- **Exercise objective**: Collect every line of the rows below that contains the word "should". Case counts.

- **Study material**:
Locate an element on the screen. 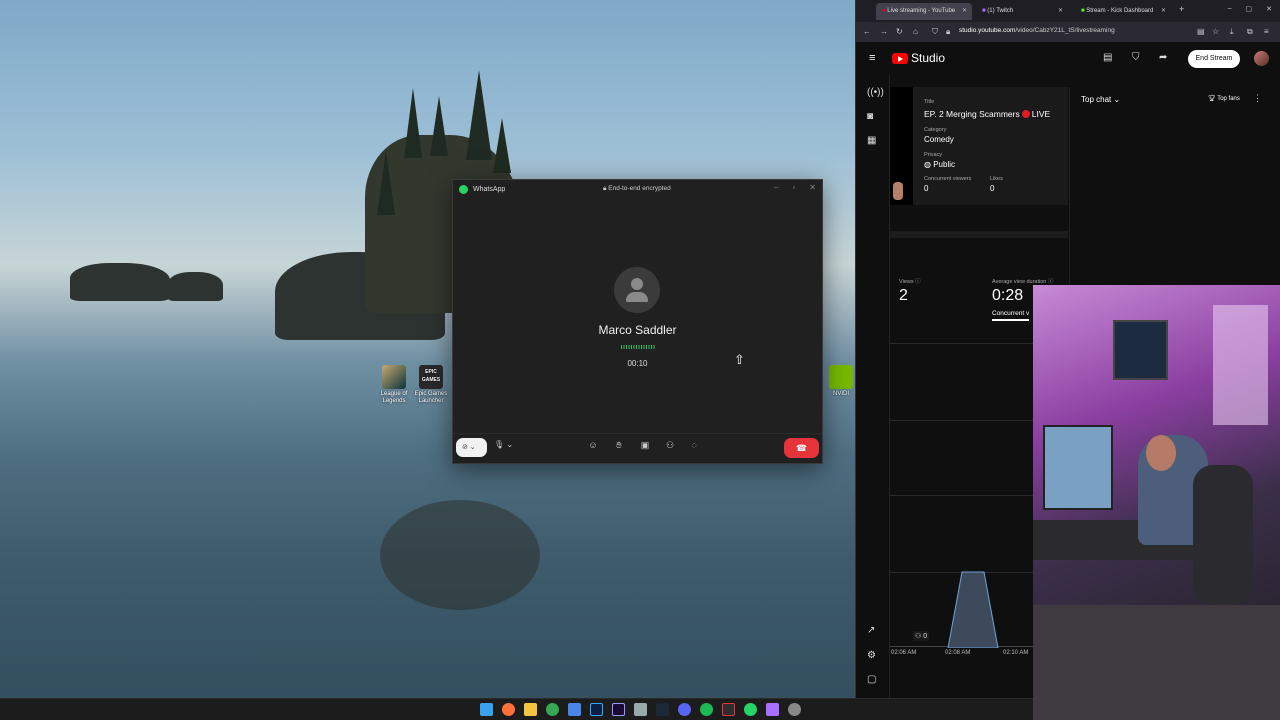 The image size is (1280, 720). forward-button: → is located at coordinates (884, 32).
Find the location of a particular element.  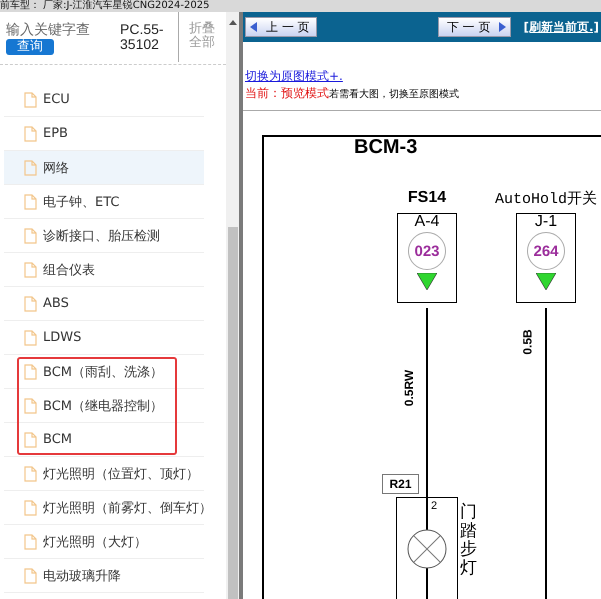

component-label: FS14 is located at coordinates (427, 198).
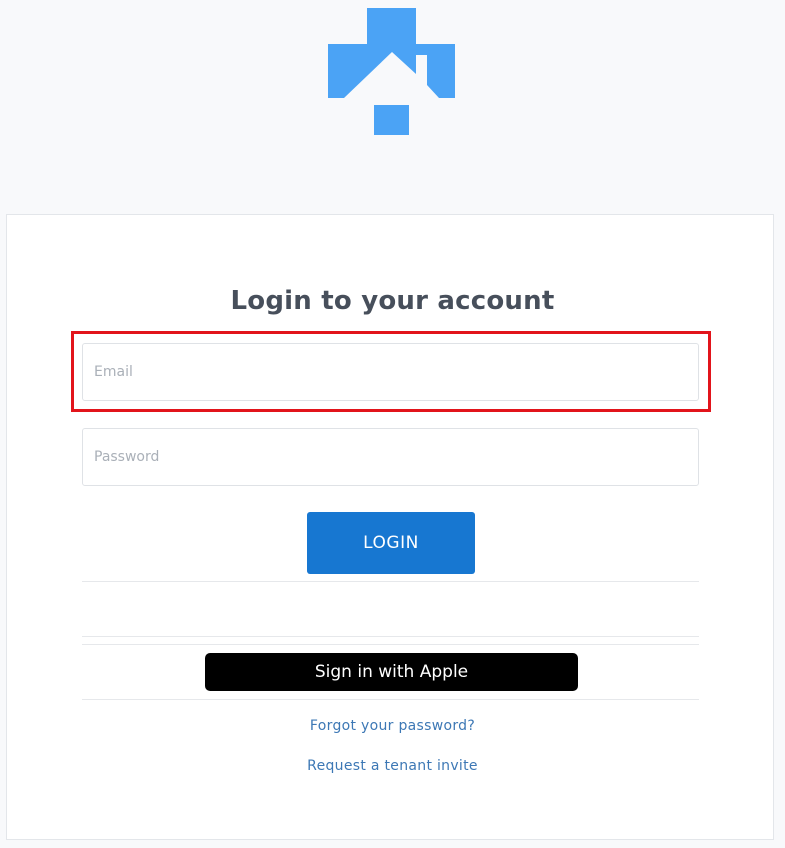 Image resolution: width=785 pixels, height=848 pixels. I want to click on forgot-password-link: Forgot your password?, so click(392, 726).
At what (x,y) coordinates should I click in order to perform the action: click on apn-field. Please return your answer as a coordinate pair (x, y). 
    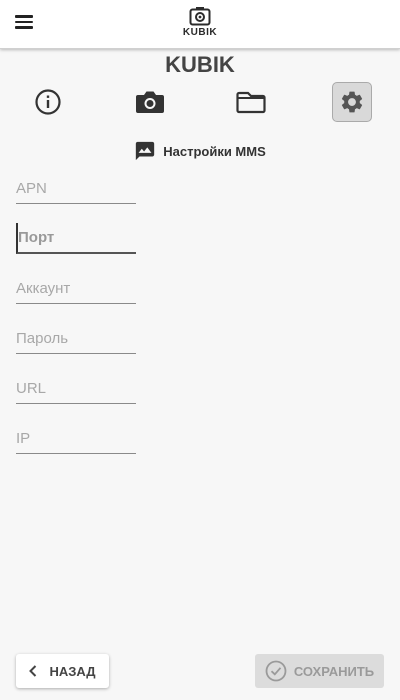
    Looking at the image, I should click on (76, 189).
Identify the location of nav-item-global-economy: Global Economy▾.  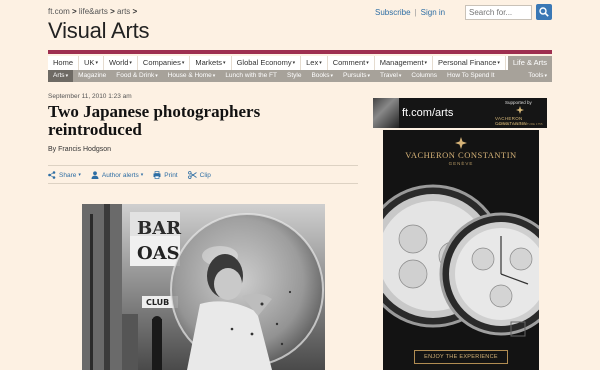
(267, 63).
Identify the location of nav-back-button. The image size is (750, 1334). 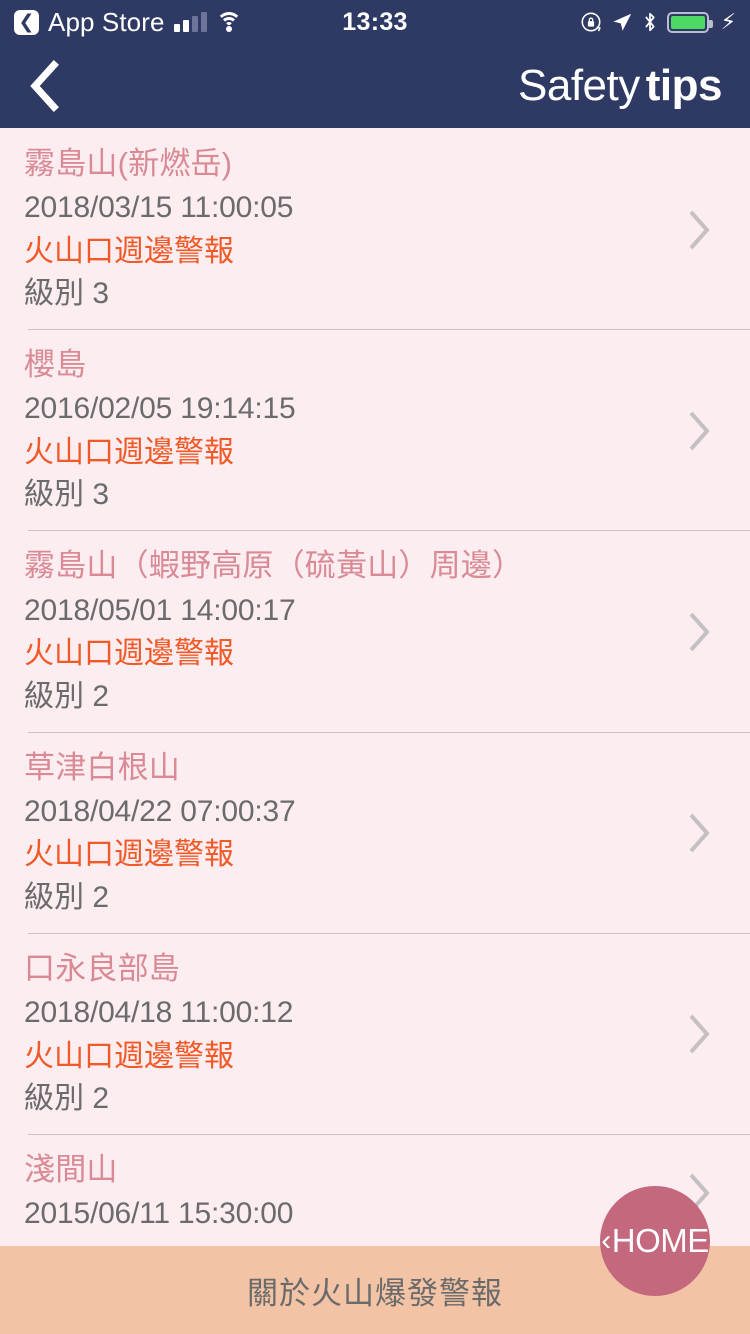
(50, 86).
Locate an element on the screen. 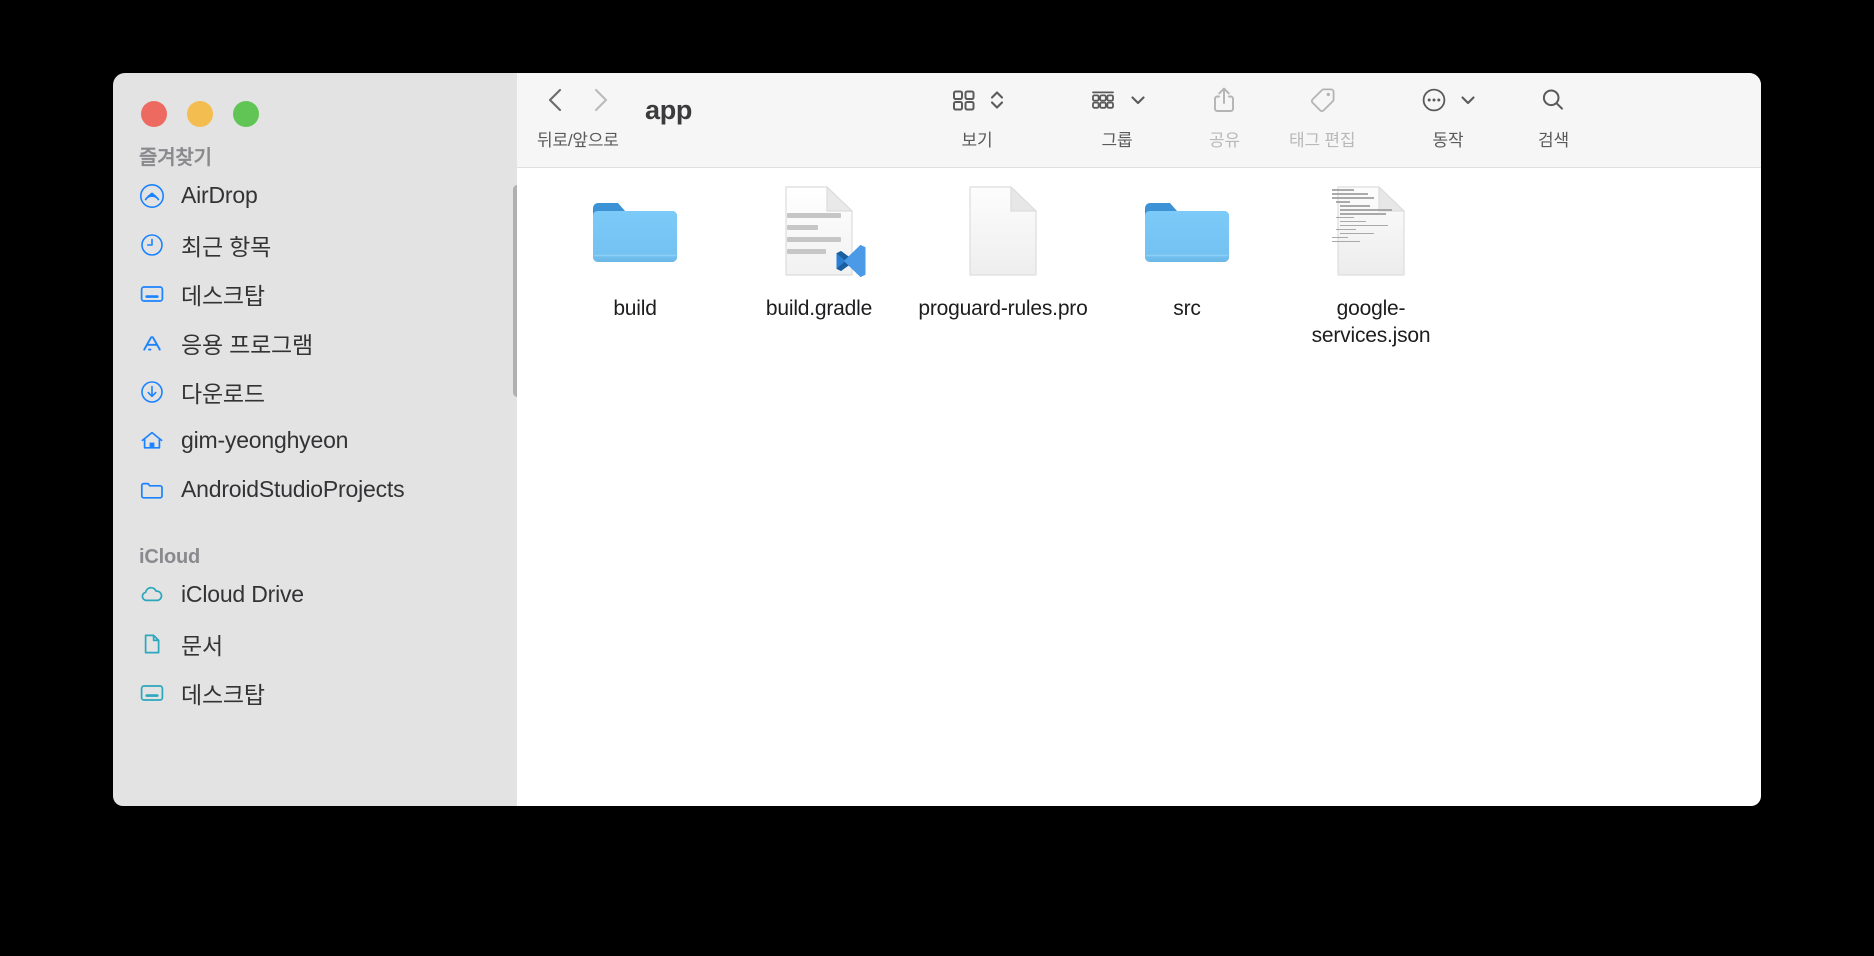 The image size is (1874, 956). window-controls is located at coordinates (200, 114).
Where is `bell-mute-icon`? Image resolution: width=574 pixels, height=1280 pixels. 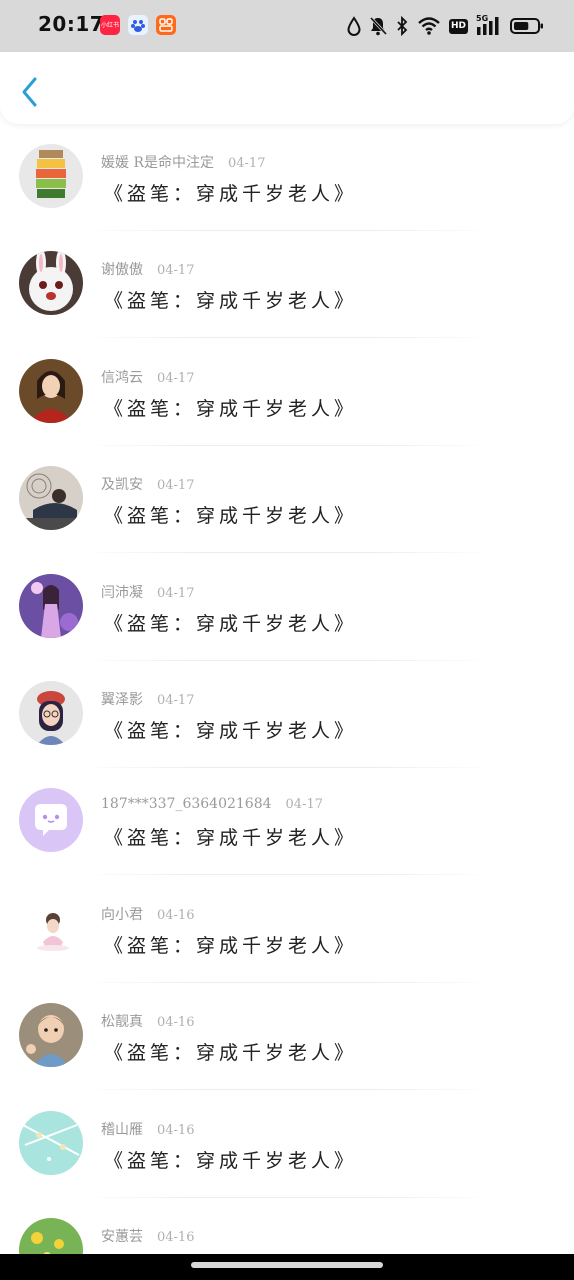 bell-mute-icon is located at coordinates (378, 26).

- **Task solution**:
At what (x,y) coordinates should I click in order to perform the action: click on apn-field. Please return your answer as a coordinate pair (x, y). 
    Looking at the image, I should click on (76, 189).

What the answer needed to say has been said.